WORK INSTRUCTION:
An exact copy of the line containing "Business Directory (225, 1207)" and of every line after it, through the last line of the material, is what should be returned.

** RECORDS FOR THIS EXERCISE follows **

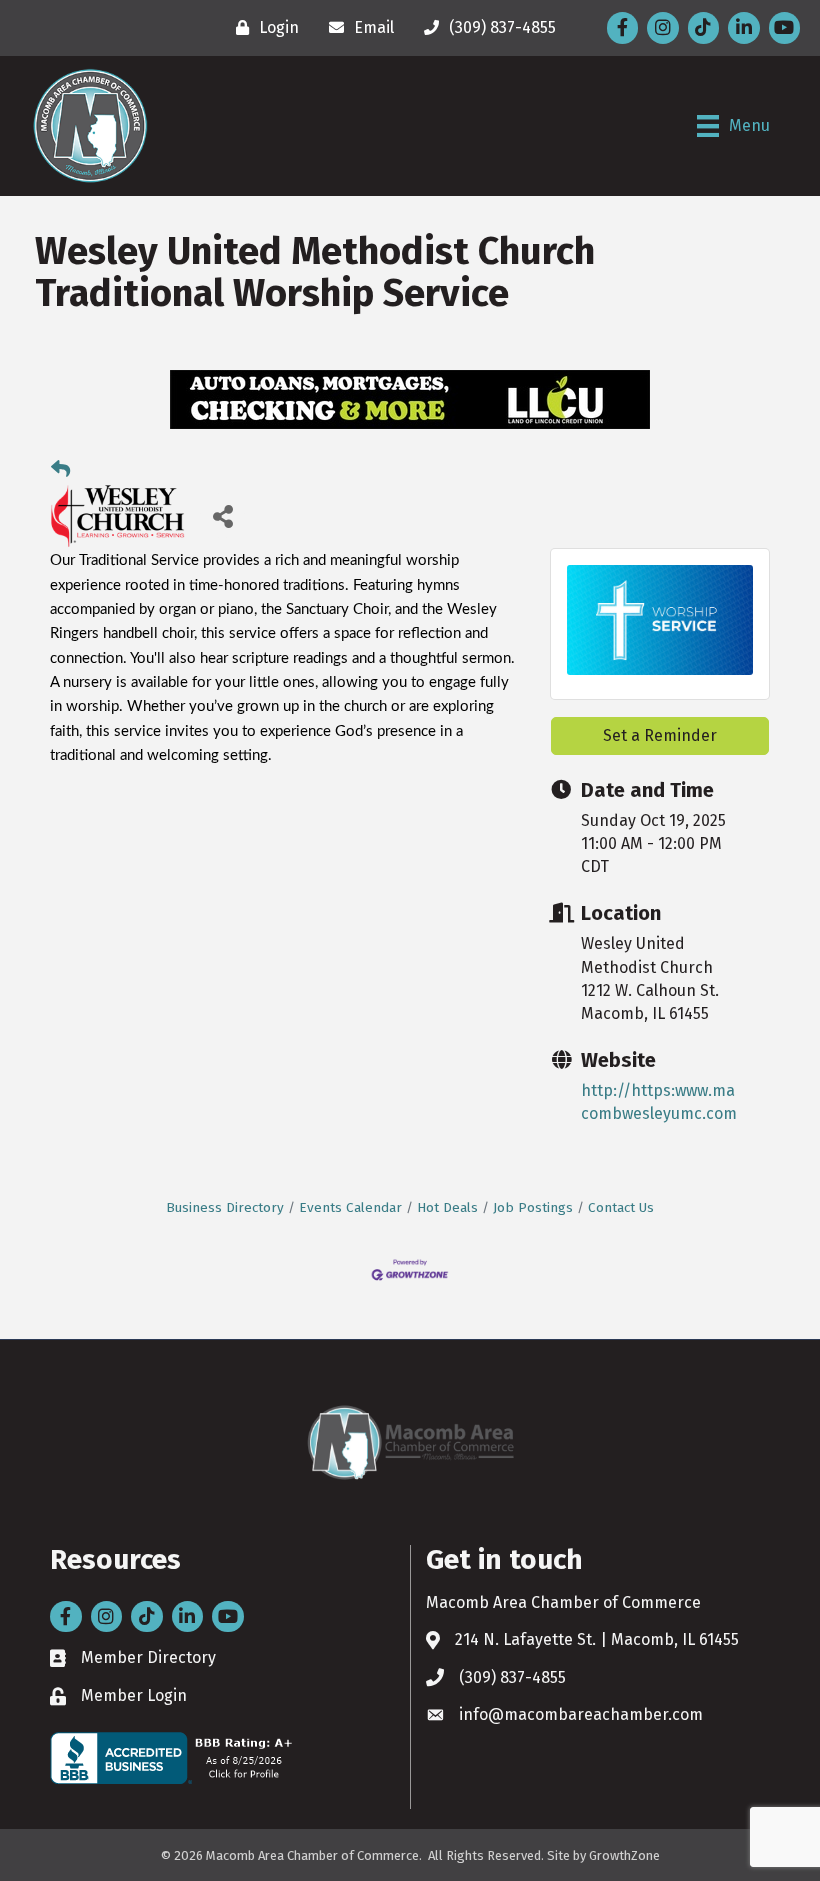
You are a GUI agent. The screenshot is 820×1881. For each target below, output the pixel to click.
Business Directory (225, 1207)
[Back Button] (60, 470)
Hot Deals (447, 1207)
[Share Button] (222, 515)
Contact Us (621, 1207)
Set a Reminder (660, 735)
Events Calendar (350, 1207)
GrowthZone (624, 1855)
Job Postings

** End of RECORDS FOR THIS EXERCISE **

SOLVED EXERCISE:
Business Directory (225, 1207)
[Back Button] (60, 470)
Hot Deals (447, 1207)
[Share Button] (222, 515)
Contact Us (621, 1207)
Set a Reminder (660, 735)
Events Calendar (350, 1207)
GrowthZone (624, 1855)
Job Postings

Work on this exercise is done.